Top of Supplied data

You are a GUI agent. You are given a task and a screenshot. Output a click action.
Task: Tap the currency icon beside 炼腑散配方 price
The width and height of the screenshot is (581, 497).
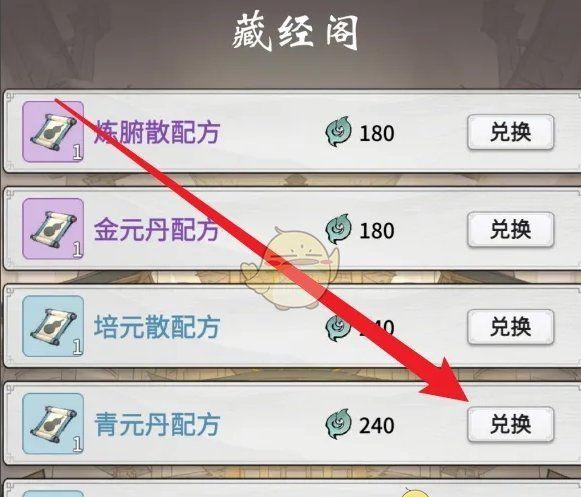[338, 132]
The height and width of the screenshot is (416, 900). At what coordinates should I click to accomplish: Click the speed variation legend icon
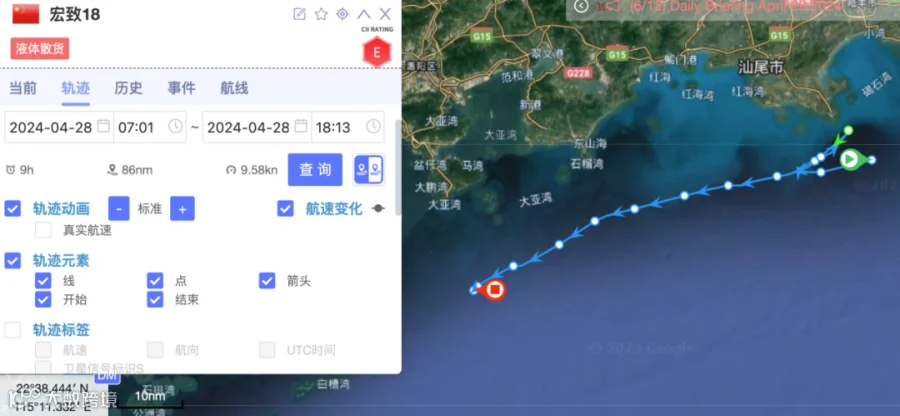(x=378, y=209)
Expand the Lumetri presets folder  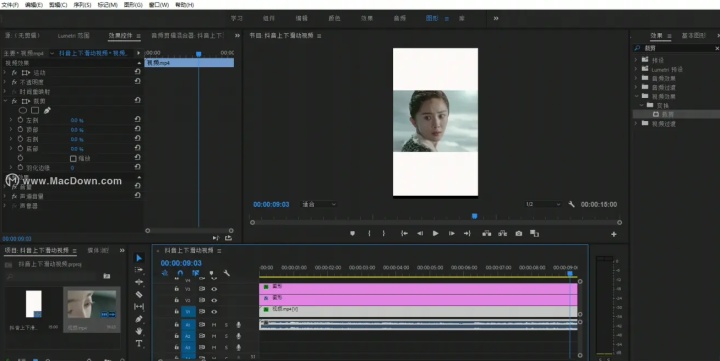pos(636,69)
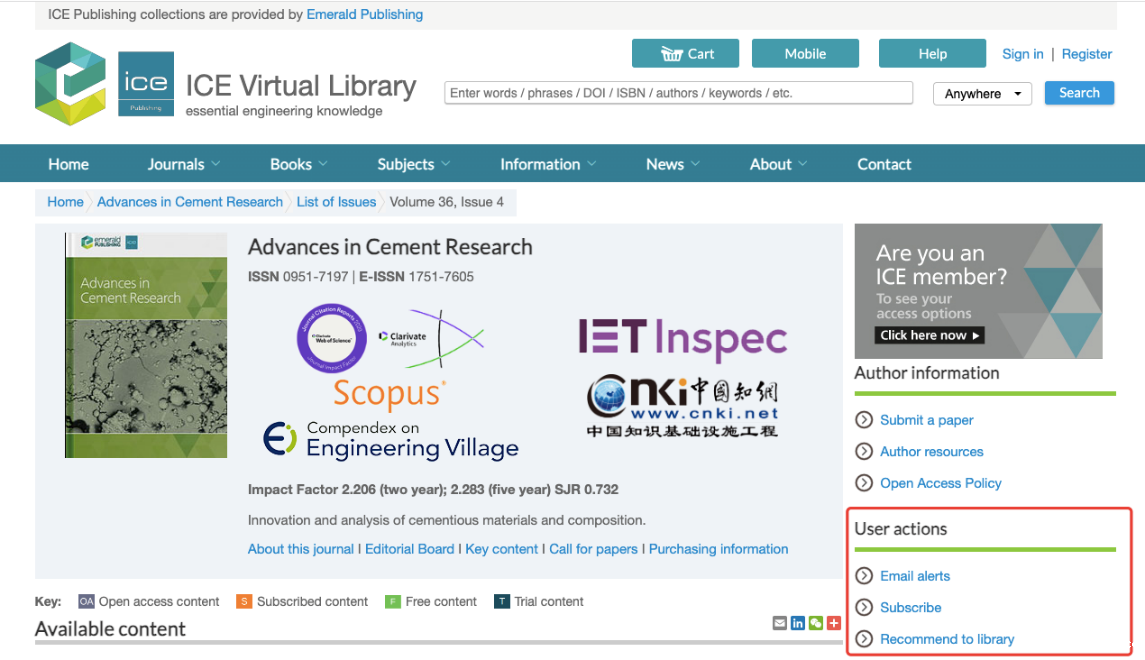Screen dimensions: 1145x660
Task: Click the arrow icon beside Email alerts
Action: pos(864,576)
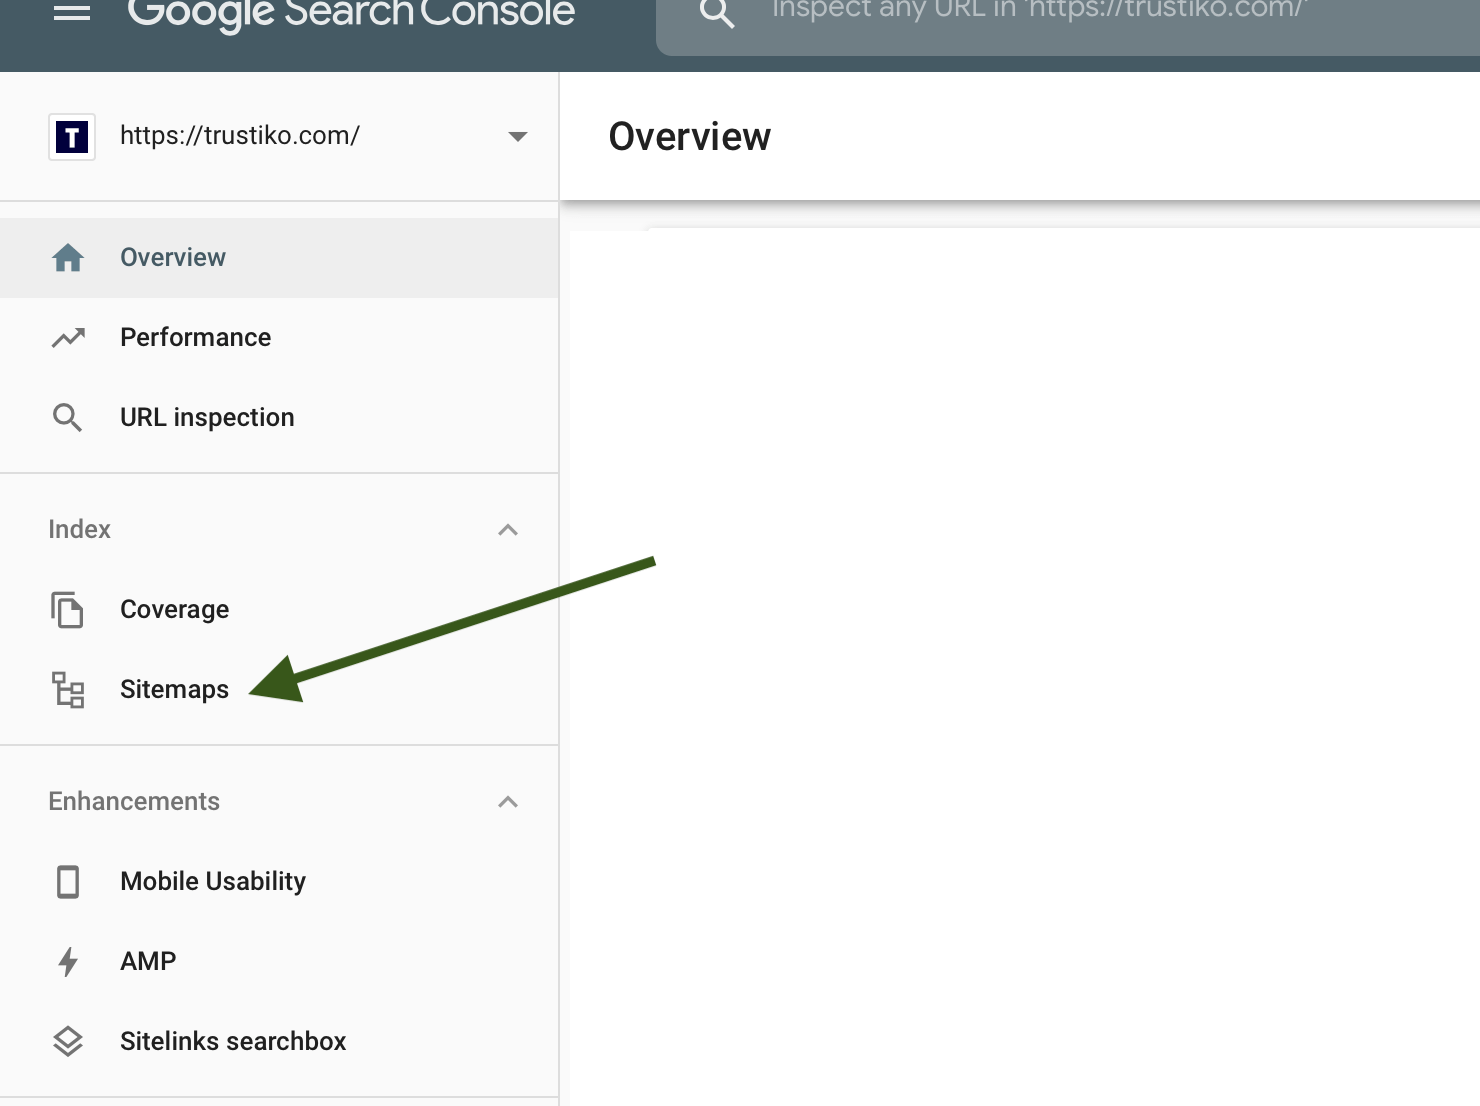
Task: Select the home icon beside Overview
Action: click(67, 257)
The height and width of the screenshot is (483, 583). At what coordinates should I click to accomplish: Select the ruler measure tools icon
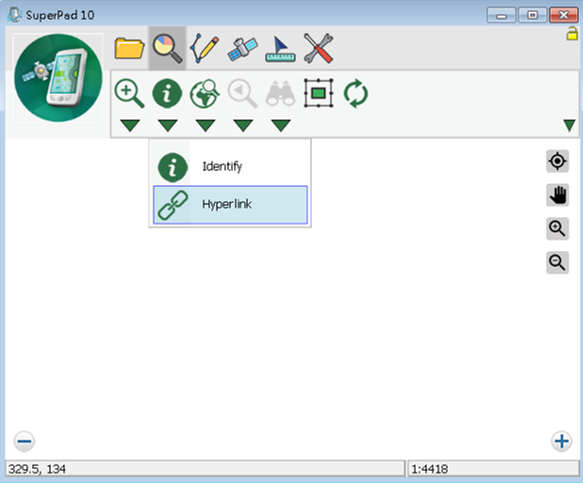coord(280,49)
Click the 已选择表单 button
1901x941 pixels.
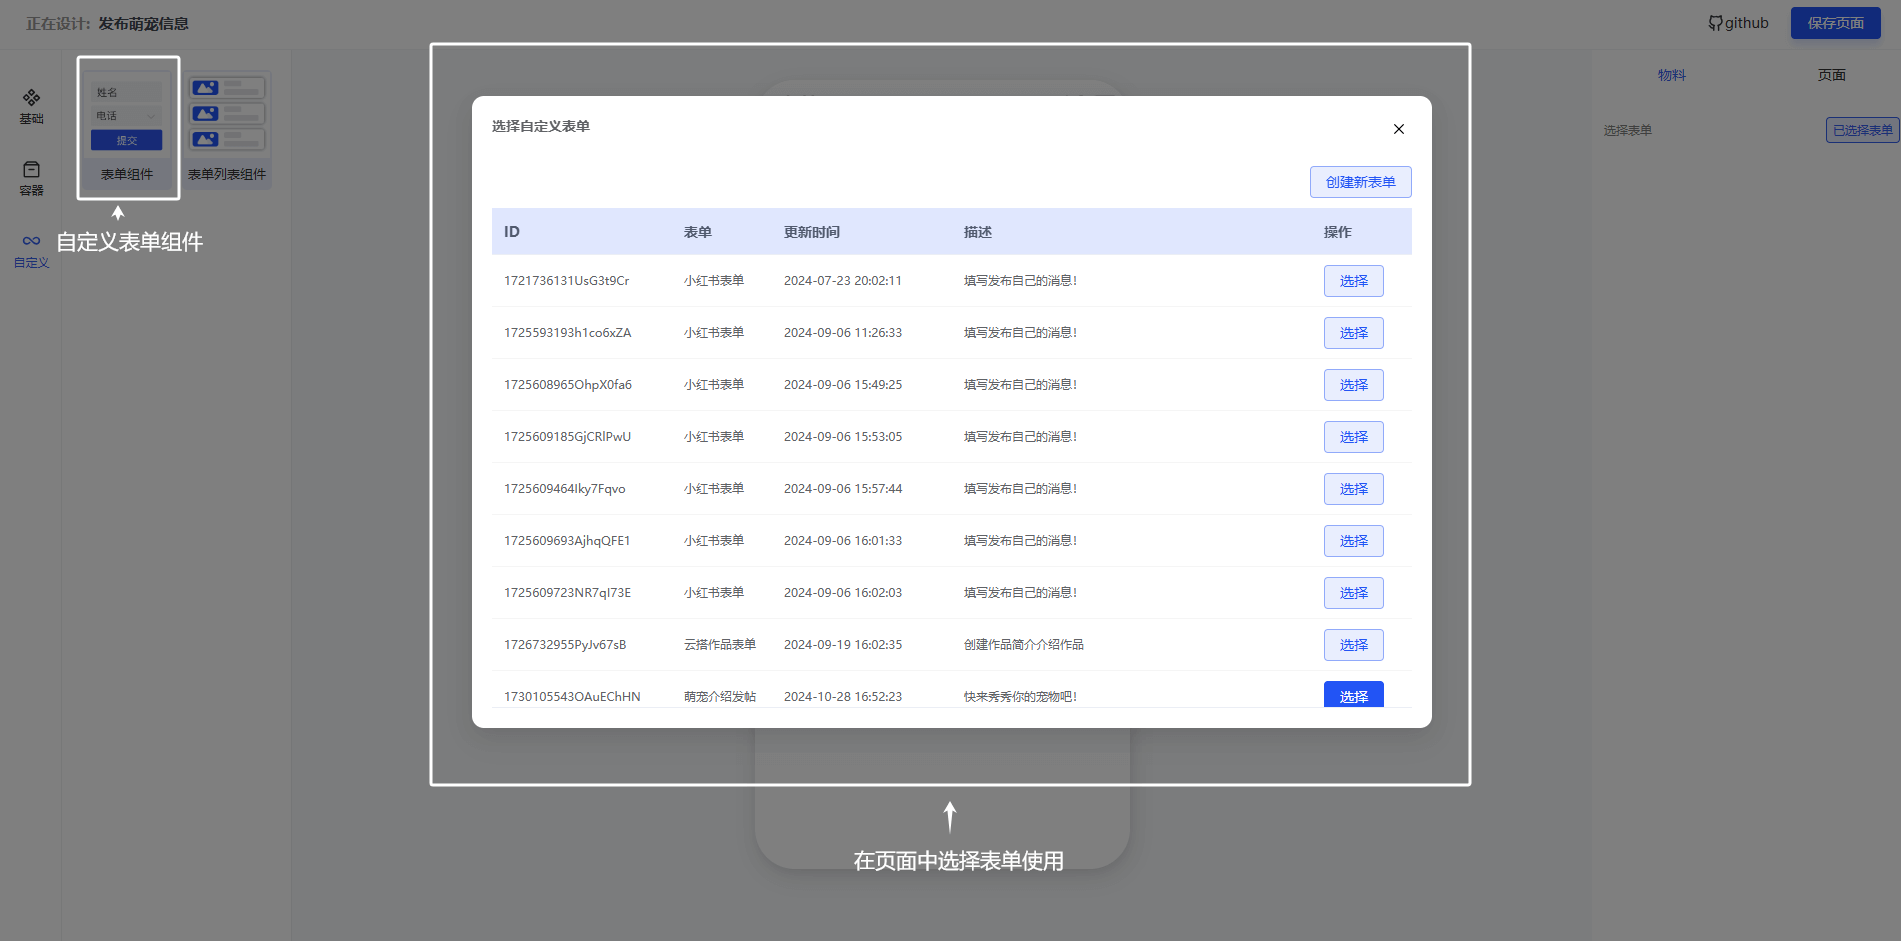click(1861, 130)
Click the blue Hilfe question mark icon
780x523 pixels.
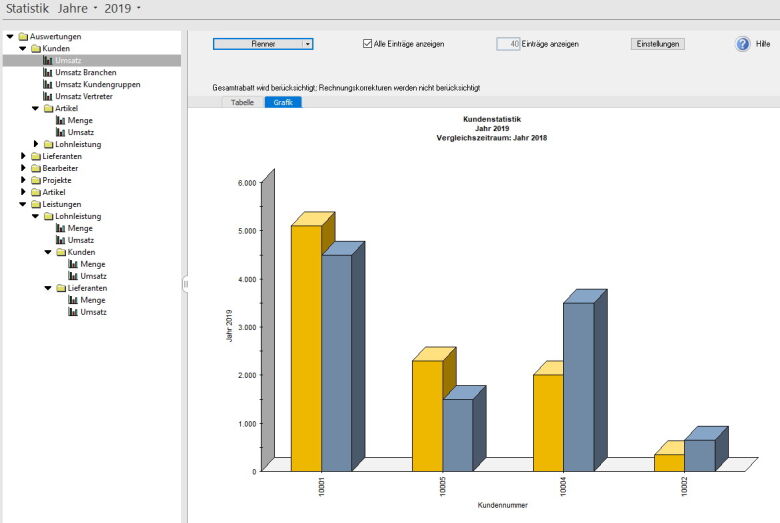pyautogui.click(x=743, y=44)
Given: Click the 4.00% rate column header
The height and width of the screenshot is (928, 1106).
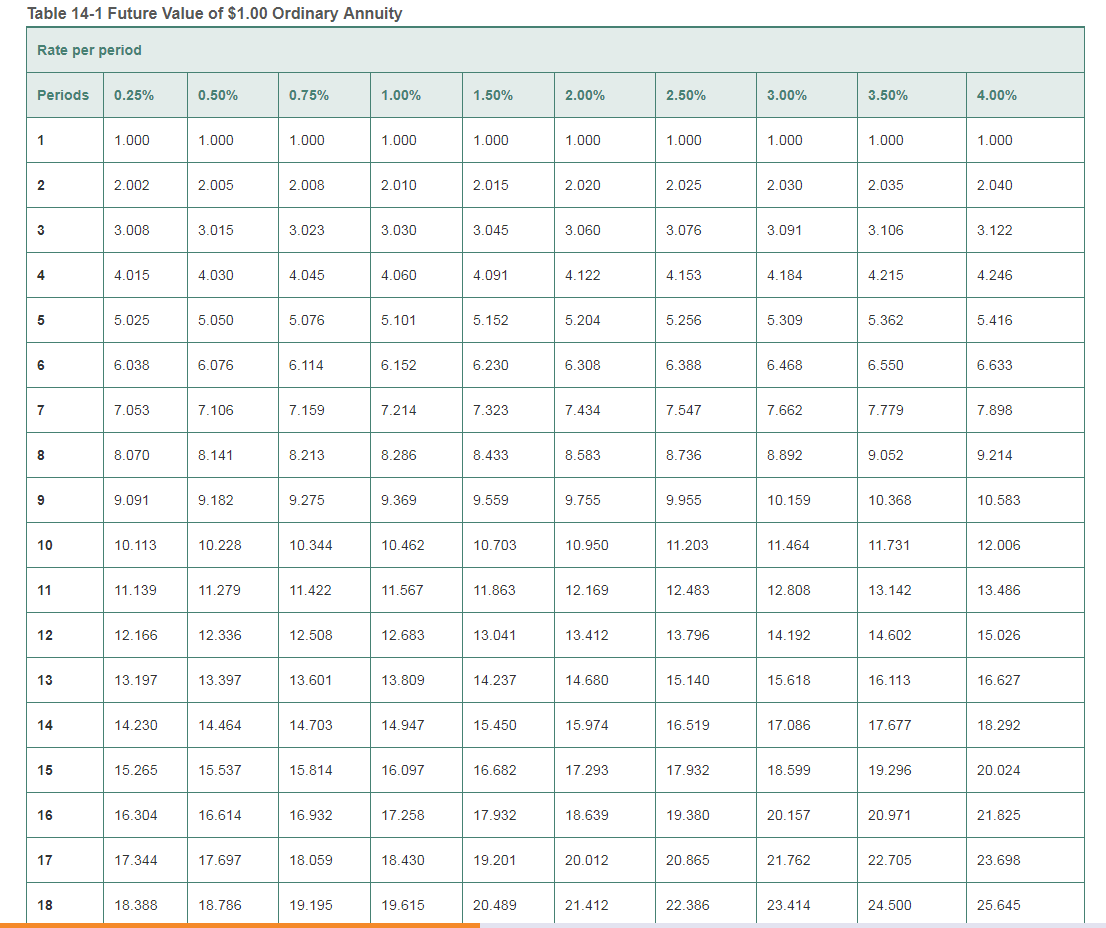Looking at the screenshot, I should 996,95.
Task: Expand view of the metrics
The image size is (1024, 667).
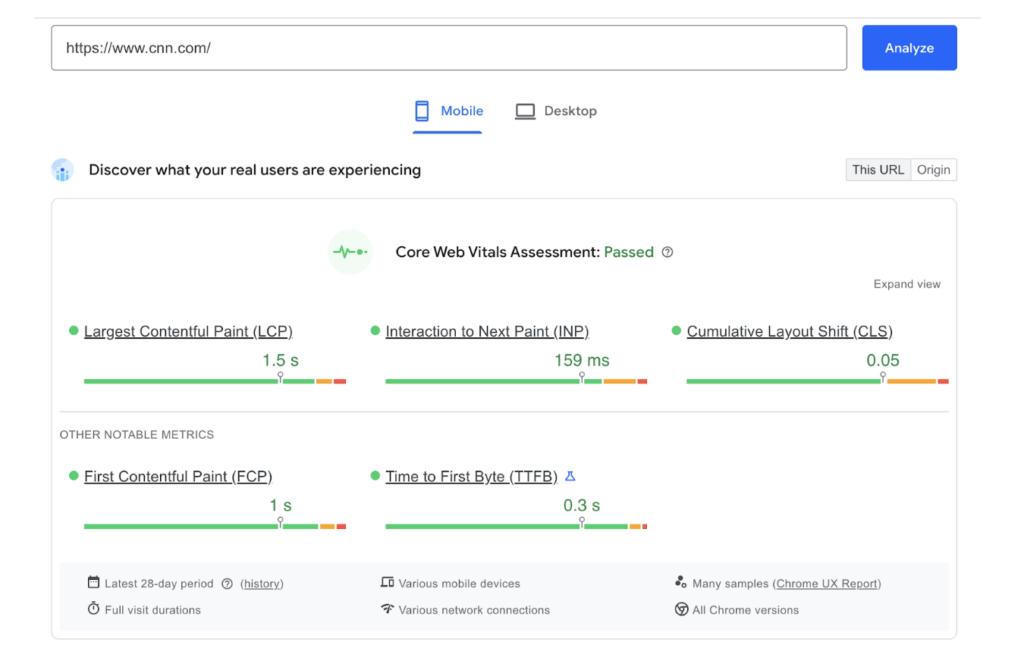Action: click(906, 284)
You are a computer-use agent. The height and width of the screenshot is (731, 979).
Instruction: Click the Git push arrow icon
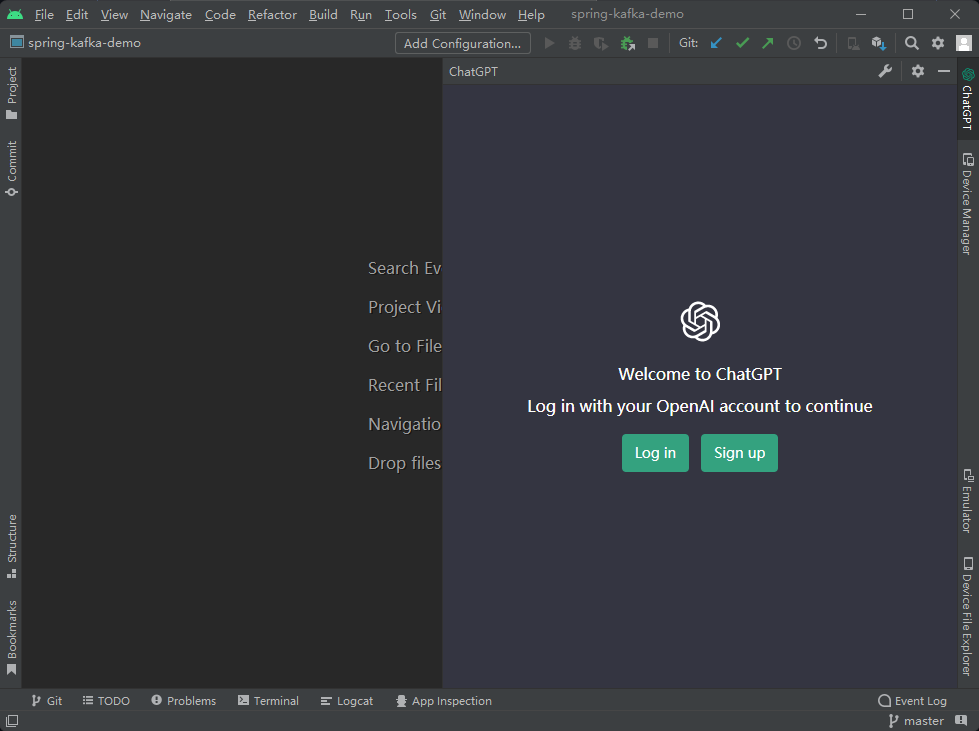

Bottom of Supplied data

What to do: Only lines with the word "agent" are wanted. Find and copy them from the records above.

Result of the exercise:
You are a GUI agent. You are given a task and a screenshot. Output a click action.
You are a computer-use agent. The height and width of the screenshot is (731, 979).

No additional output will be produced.